Du côté de Bercy, on explique que Heico est loin d’être une entreprise inconnue dans la mesure où elle a déjà racheté des sociétés françaises notamment Trad, une pépite toulousaine spécialisée dans l’ingénierie des rayonnements pour les secteurs spatial, nucléaire et médical.

Aucun groupe français n’a formulé d’offre ferme pour Exxelia
« C’est une entreprise familiale dans la haute technologie que l’on connaît depuis longtemps parce qu’elle a déjà racheté des sociétés françaises dans des domaines sensibles. On sait qu’elle respecte ses engagements et ses intérêts en France. On a la garantie que les usines et les emplois resteront en France. Et la protection des intérêts français ne passe pas uniquement par la nationalité de l’entreprise », assure une source interne à Bercy qui précise que la cession d’Exxelia a fait l’objet d’une « instruction approfondie » de la part des services de Bruno Le Maire et du ministère des Armées. Il y a aurait eu malgré tout de légères tensions car du côté de l’Hôtel de Brienne, on recommandait, plutôt, de rapatrier Exxelia dans le giron national mais le débat a été vite tranché car aucun groupe français n’a formulé d’offre ferme.

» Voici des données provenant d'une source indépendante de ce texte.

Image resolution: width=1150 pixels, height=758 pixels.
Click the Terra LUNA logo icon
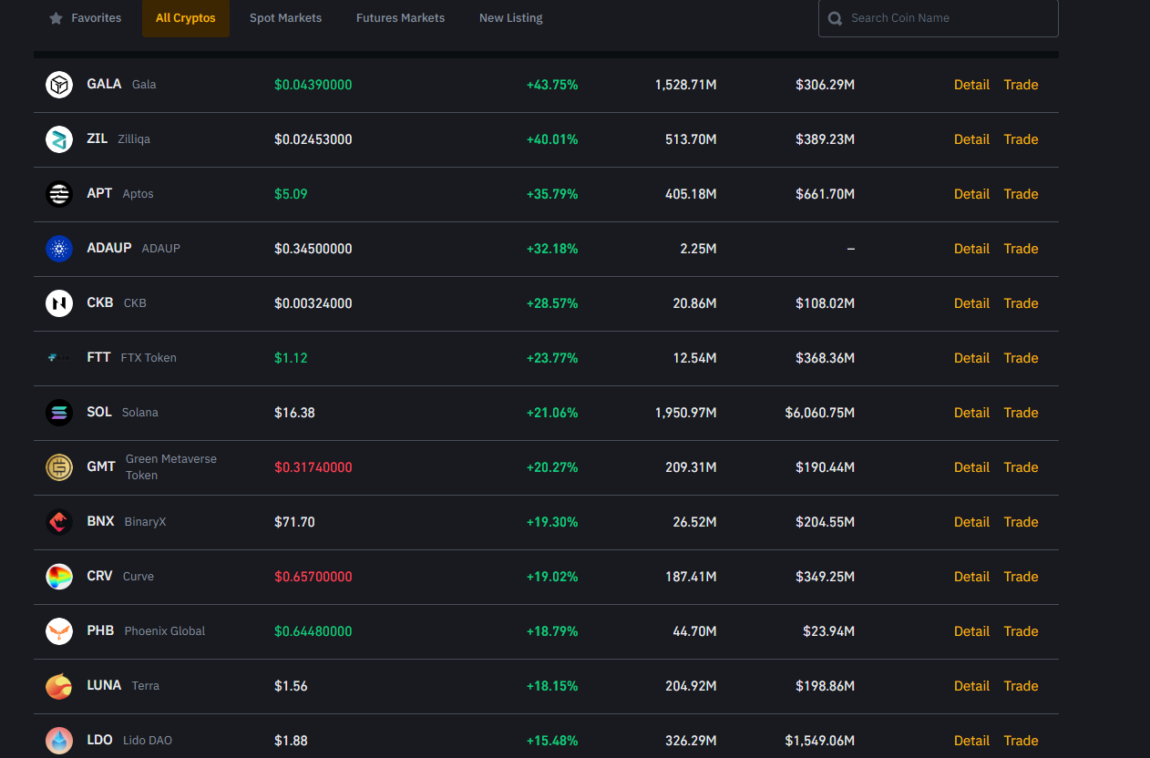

Officiellement, Bercy assure que le contrôle de l’Etat sur le nouveau propriétaire sera bien plus important que par le passé, et presque inédit. Heico fera l’objet de procédures de contrôles spécifiques pour assurer une sécurisation de la production d’Exxelia.

L’Etat va notamment acquérir une action de préférence dans Exxelia (golden share), lui permettant d’être représenté au Conseil d’administration et de disposer de droits de veto.

Des dispositions bien plus fortes que précédemment, selon le ministère de l’Economie. Elles permettent notamment de garantir la souveraineté française et le maintien de la production sur des contrats sensibles dans l’aéronautique, par exemple. Par ailleurs, les projets d’Exxelia d’une nouvelle usine en France ne seraient pas non plus remis en cause.

Un fonds d’investissement souverain pour les entreprises stratégiques
Pour le sénateur Jean-Louis Theriot, vice-président de la commission Défense à l’Assemblée nationale et qui a l’intention d’interroger le ministre de l’Economie sur ce sujet, l’exemple d’Exxelia démontre malgré tout que la France ne dispose par des outils qui lui permettent de protéger sa souveraineté. « Il faut un fonds d’investissement souverain pour les entreprises stratégiques, et notamment tout ce qui touche à la Défense, un secteur sensible où les grands groupes préfèrent souvent ne pas investir » explique-t-il.

D’autres députés et sénateurs, notamment Cédric Perrin (LR) ont, eux aussi, l’intention d’adresser un courrier à Bruno le Maire ou d’interroger directement le ministre, pour en savoir plus sur la vente de ce fleuron. Contactée, la direction d’Exxelia ne souhaite faire, de son côté, aucun commentaire ni sur son rachat par Heico ni sur les réactions politiques qu’il provoque.